Sweetheart, RUN. Do not even stay in that company, just walk away. You sound amazing for being the bigger person, for trying to still be cordial, and for realizing it was a mistake to show him interest. I think youve grown a lot. Forgive yourself and let it go. But dont think that he deserves that cordial or friendly side of you, hes not. He doesnt even feel comfortable making eye contact.

Ignore him completely, do not even look or smile and talk to him. Thats a chapter that ended. From personal experience where I felt that a man is avoiding me, I do not try to act nice anymore. He doesnt want you to be nice to him. Do as what others do to you in this case, IGNORE HIM AND AVOID HIM AT ALL COST. Walk the other away, avert your eyes, stay away from his area.
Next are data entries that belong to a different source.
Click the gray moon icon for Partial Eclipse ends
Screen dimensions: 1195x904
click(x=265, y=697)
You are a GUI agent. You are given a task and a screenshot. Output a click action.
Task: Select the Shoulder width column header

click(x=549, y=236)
I have experienced that if you continuously treat someone like the way they treat you (given that they did not want your friendliness), then somehow these people respect you and come to want to even friend you again.
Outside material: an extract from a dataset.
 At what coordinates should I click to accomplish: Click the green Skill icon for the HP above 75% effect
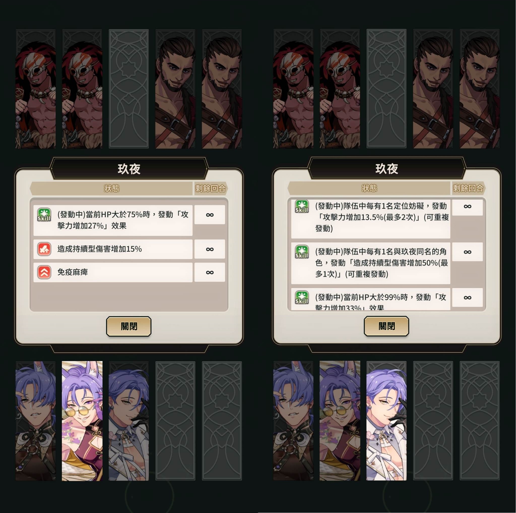click(x=44, y=215)
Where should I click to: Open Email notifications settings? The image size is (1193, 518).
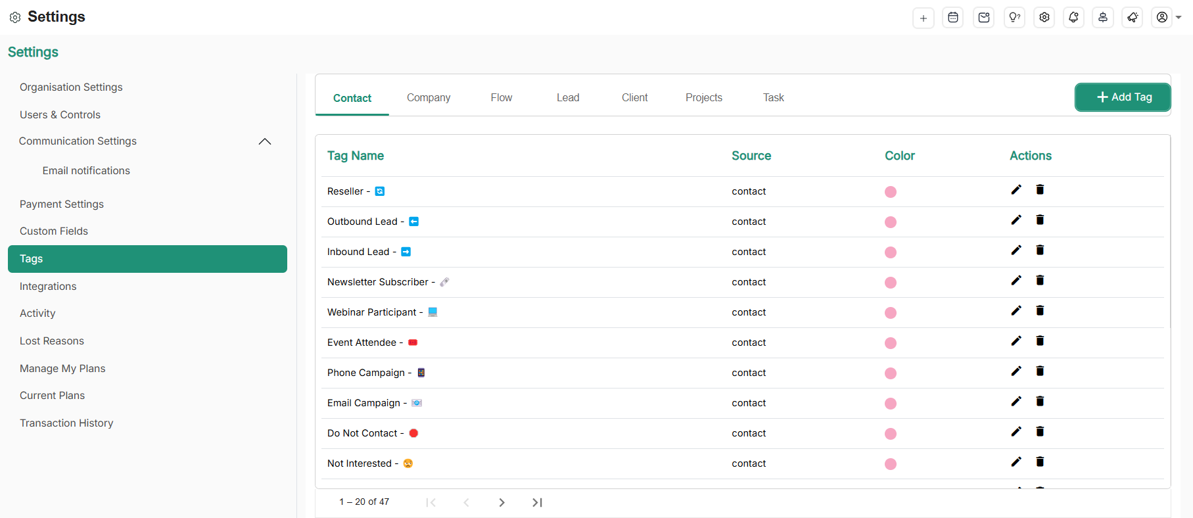coord(86,171)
I have similar experiences with coworkers who were rude and thought my politness was interest. It made me treat them like they treated me (I ignored them, I made friends with other people, I made sure they knew I didnt like them by telling a few people but everyone knew I was the sweetest person at that job, and I WORK HARDER and focused 100% at my task). Guess what happened? They respected me, started hanging around my area more, and when I left one of them expressed sadness.

In your case, I'd leave as soon as I get another job. Leave and dont look back. Focus on getting a relationship outside of work only, please avoid dating coworkers. Good luck!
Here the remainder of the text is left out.